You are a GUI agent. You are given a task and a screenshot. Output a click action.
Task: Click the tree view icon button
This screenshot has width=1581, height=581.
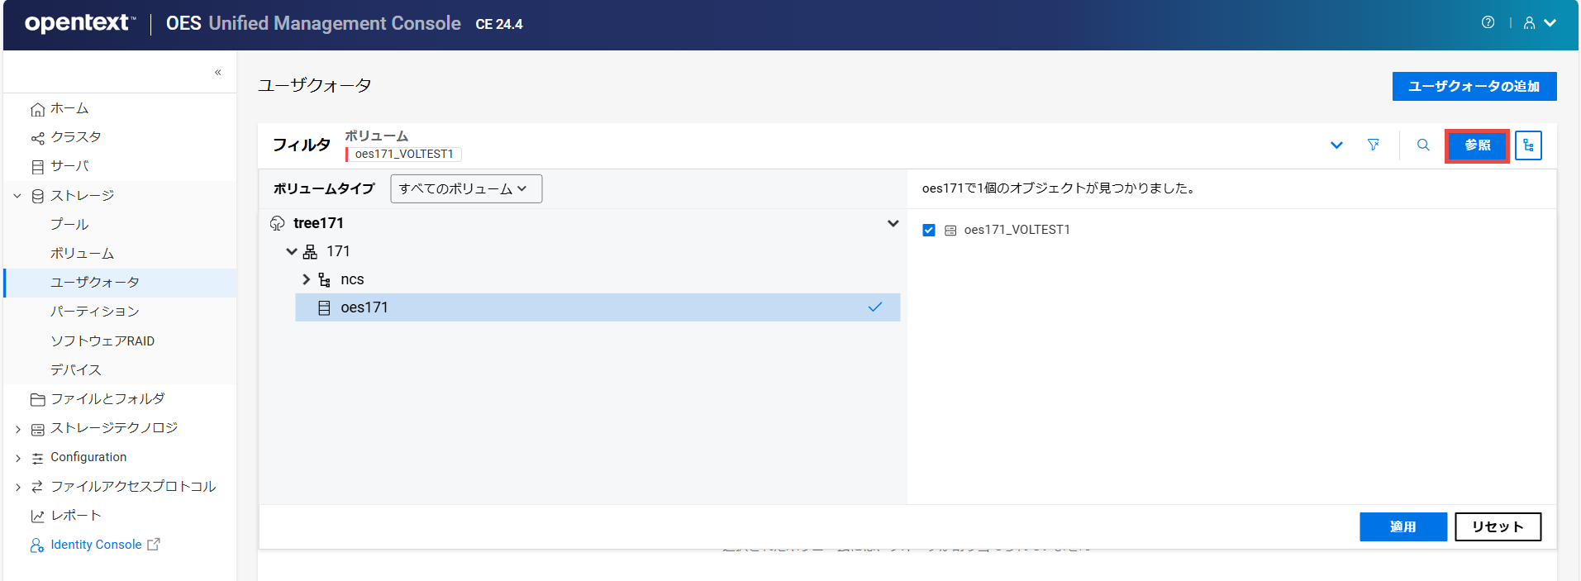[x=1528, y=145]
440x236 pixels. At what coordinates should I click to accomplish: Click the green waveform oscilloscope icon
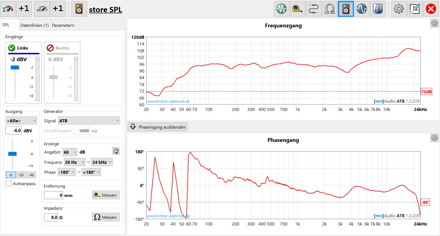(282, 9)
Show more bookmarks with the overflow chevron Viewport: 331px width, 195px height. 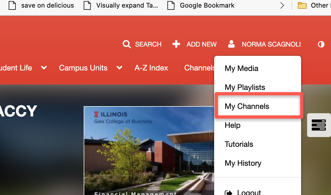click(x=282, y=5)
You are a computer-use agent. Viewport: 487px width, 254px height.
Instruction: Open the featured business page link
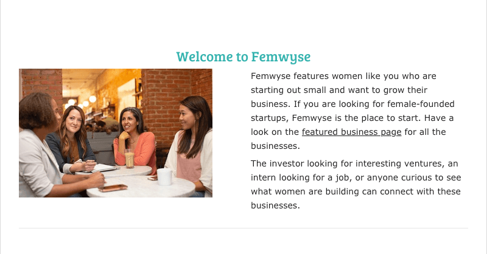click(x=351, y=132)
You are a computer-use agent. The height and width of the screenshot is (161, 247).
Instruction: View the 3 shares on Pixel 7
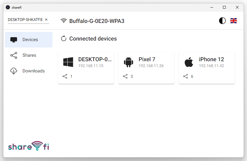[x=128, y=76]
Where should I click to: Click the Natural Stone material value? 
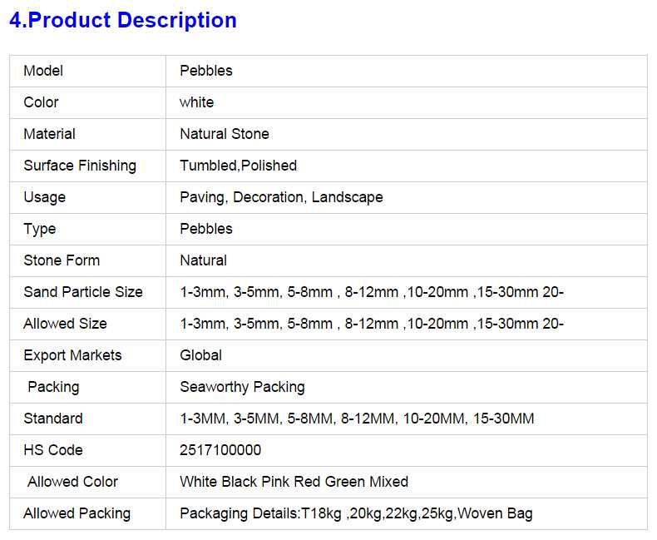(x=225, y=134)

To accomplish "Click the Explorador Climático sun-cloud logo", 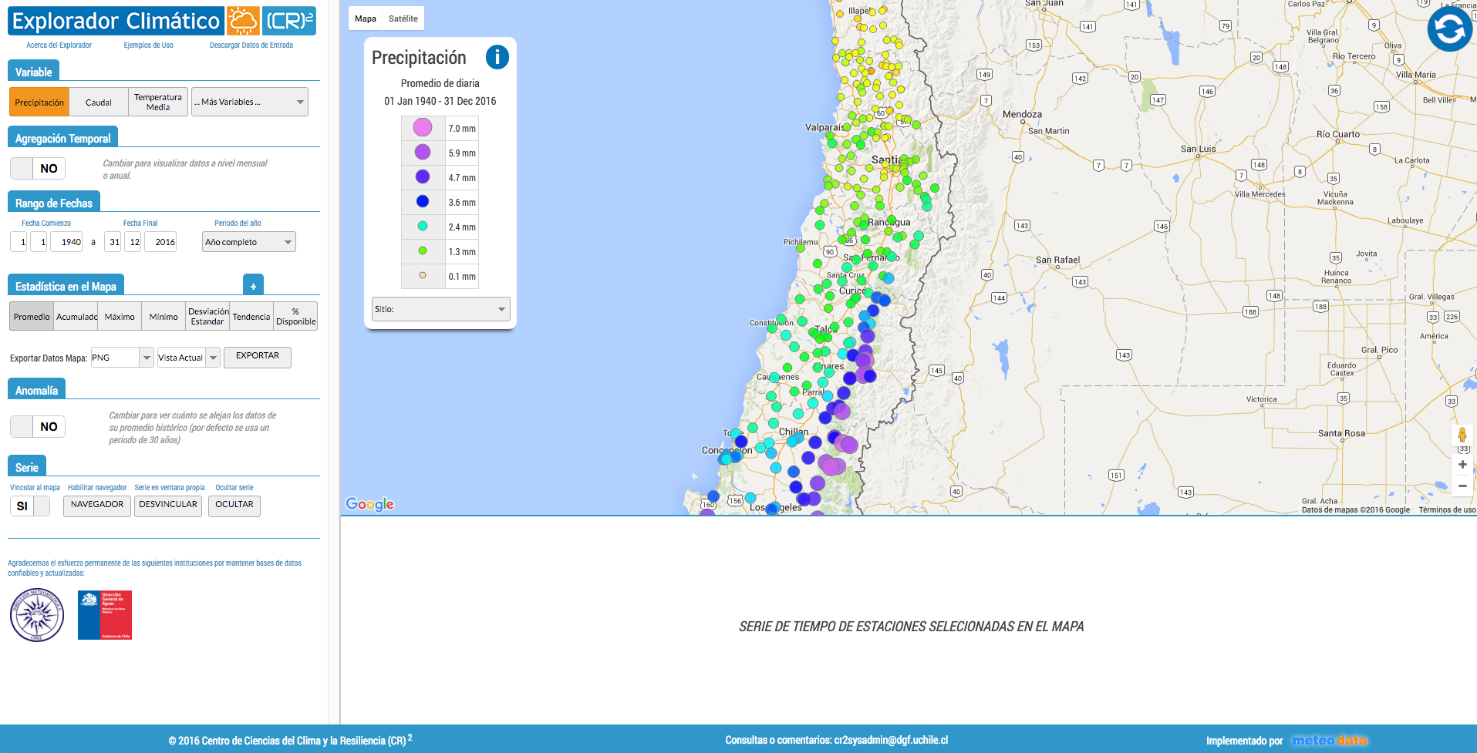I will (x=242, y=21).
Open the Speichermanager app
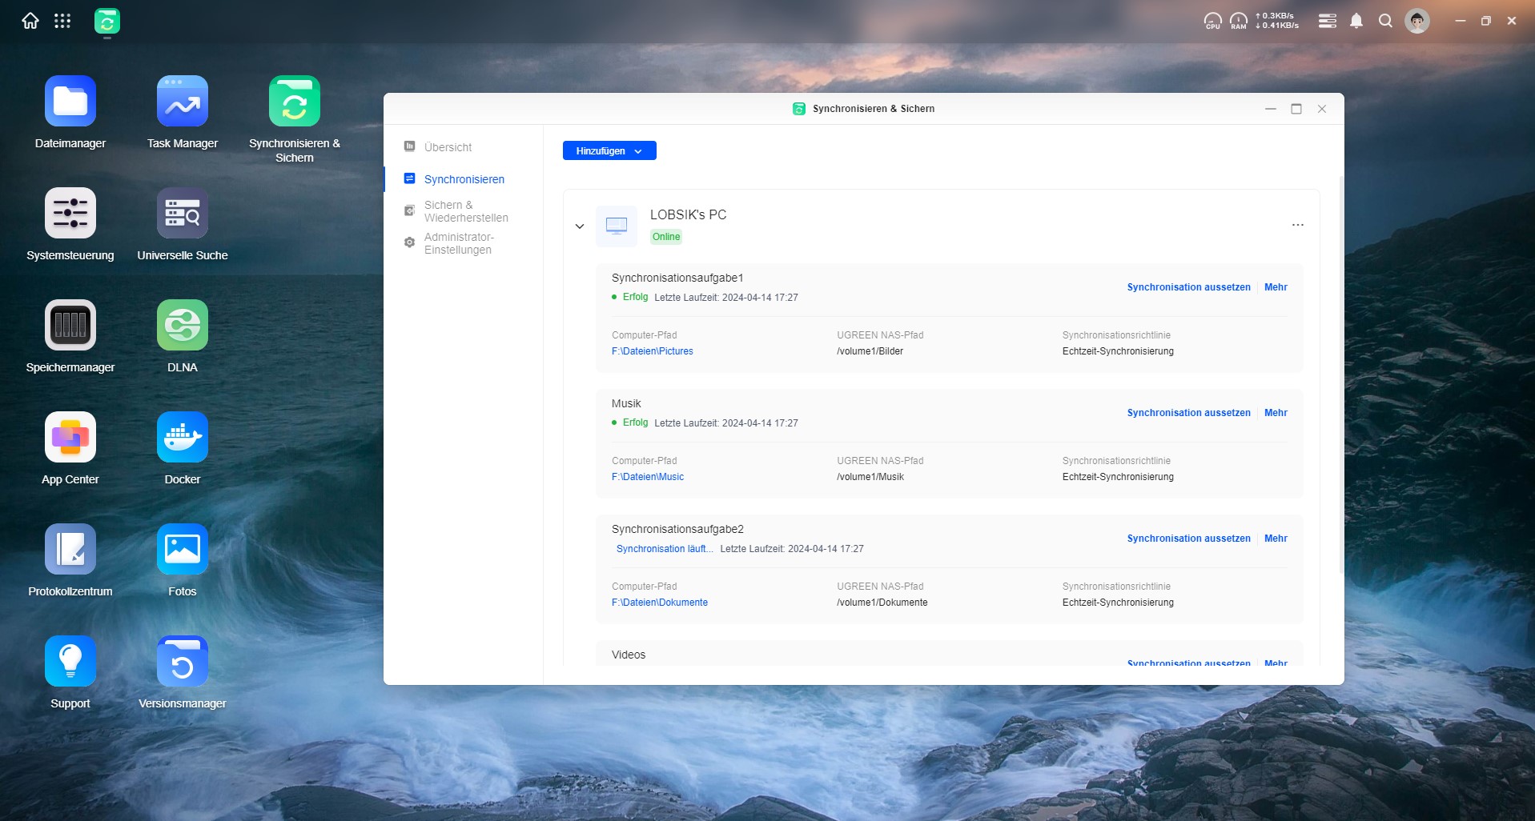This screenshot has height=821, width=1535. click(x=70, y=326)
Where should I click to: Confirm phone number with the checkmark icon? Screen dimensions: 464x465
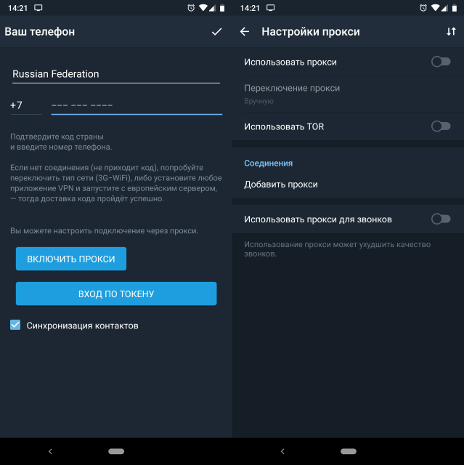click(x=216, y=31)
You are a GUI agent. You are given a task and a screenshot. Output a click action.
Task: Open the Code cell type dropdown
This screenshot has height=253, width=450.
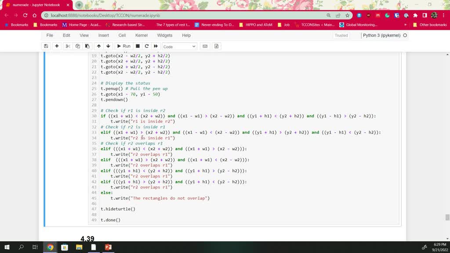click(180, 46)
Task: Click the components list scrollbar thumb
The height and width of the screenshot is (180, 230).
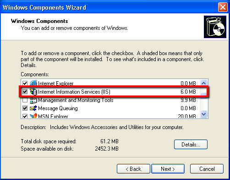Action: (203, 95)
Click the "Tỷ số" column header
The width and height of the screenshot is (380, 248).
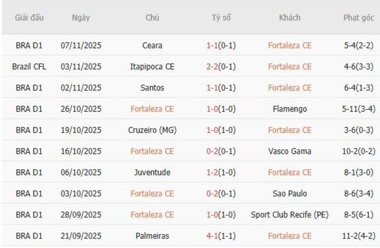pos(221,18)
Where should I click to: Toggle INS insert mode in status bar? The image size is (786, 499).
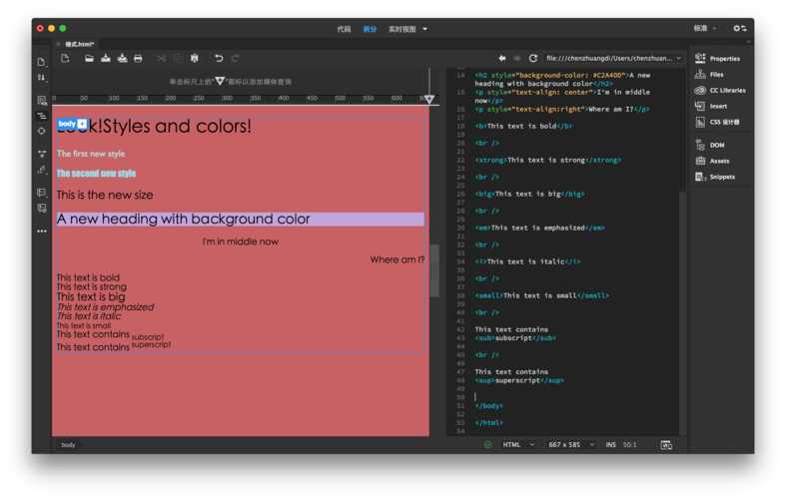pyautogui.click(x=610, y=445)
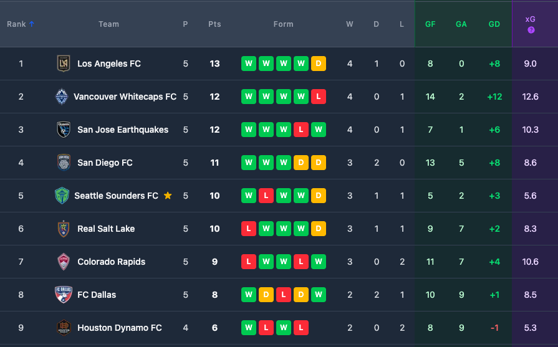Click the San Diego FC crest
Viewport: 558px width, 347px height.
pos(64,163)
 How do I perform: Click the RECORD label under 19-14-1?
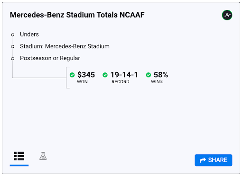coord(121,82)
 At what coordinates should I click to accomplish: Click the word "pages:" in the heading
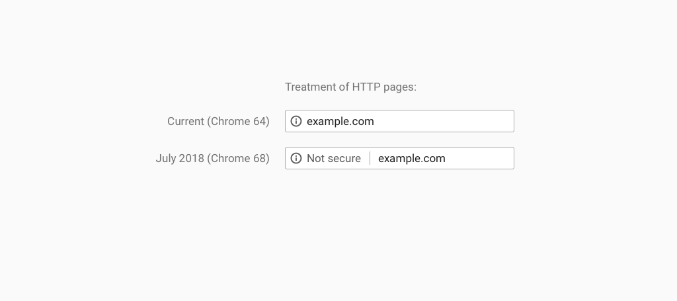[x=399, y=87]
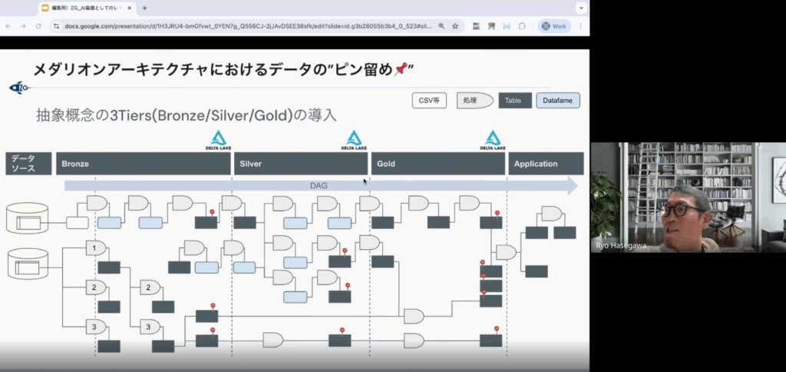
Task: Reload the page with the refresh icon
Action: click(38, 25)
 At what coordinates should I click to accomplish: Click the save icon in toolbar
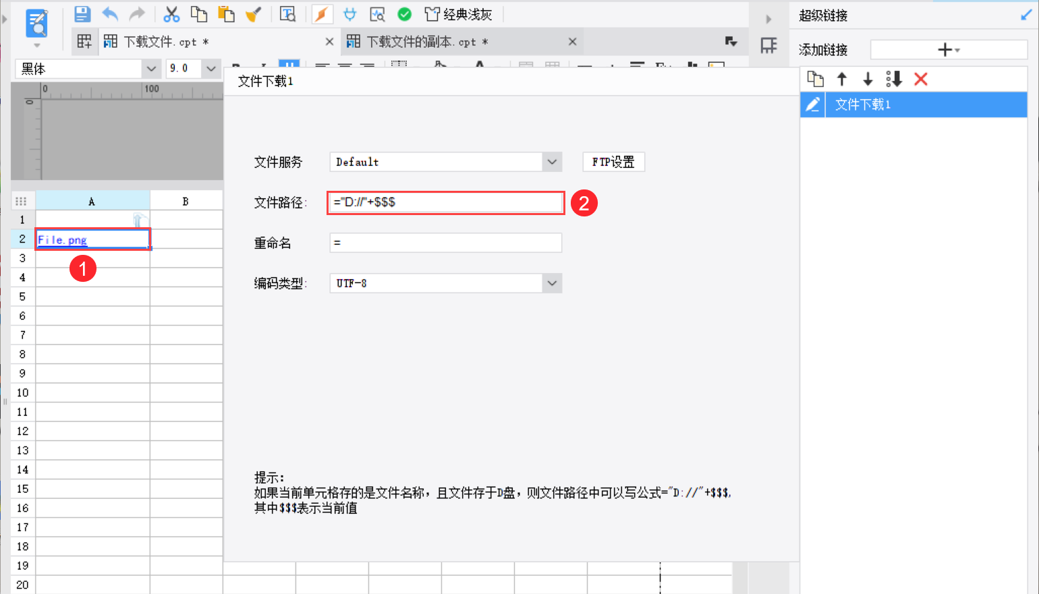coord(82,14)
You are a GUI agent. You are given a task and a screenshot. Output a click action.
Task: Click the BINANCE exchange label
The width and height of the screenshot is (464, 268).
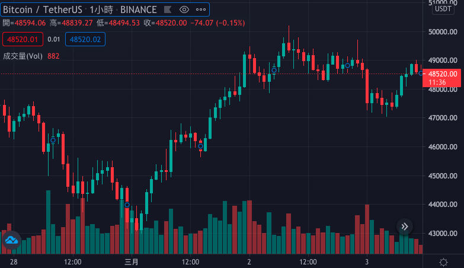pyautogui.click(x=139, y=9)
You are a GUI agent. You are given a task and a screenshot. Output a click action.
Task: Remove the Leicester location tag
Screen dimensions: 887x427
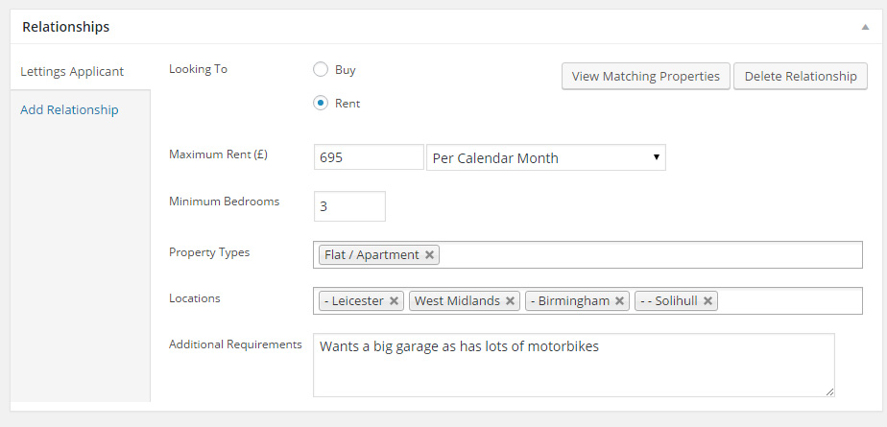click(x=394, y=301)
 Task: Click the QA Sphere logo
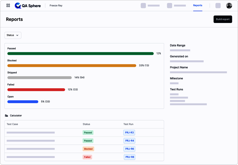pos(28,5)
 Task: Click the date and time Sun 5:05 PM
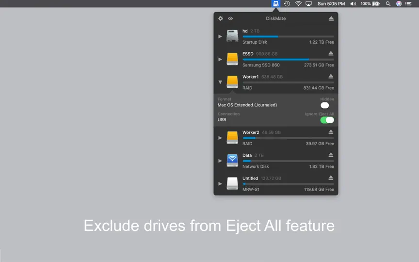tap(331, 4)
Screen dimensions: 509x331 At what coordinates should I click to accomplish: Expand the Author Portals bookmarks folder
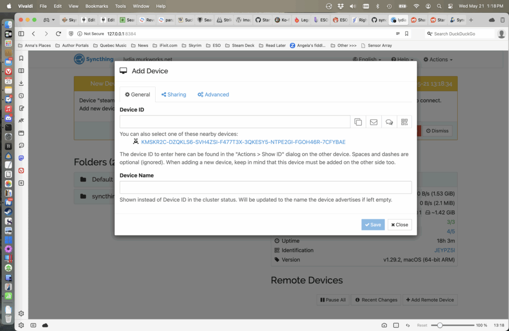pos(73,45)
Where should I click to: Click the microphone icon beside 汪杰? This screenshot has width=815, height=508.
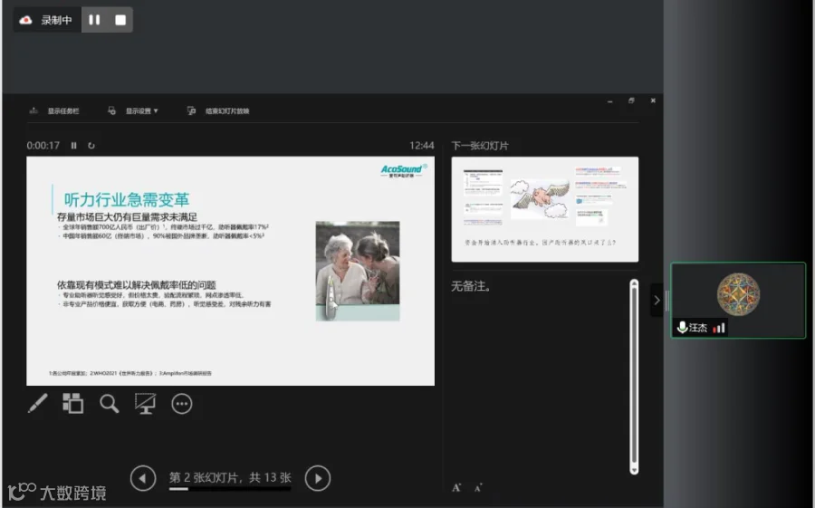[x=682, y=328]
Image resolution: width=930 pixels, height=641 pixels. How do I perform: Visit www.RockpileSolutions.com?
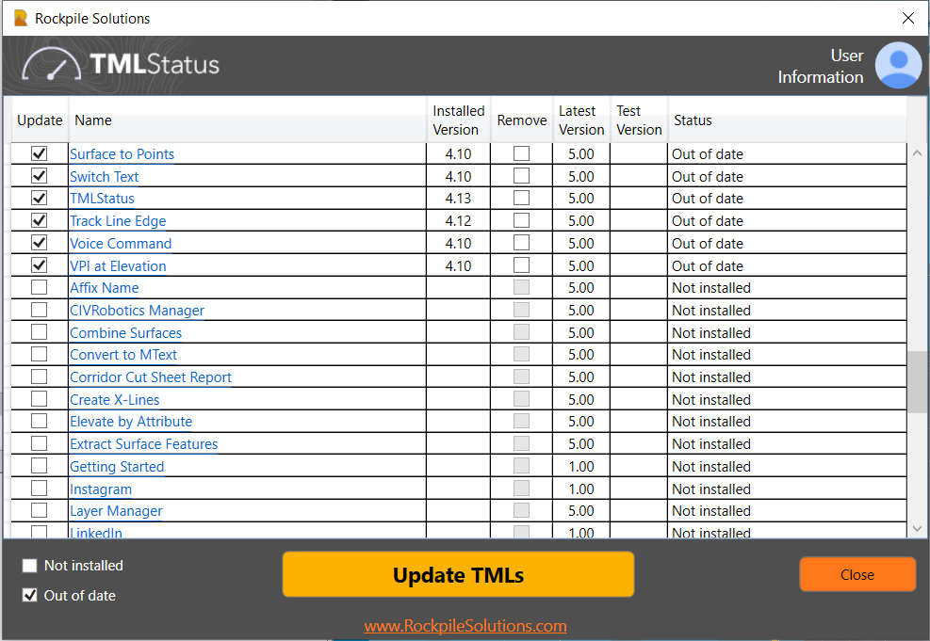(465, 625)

# # # #

*Assignment*
Count each line of the material above that holds the word "computer", and state the total with no other text.

*Exercise response*
2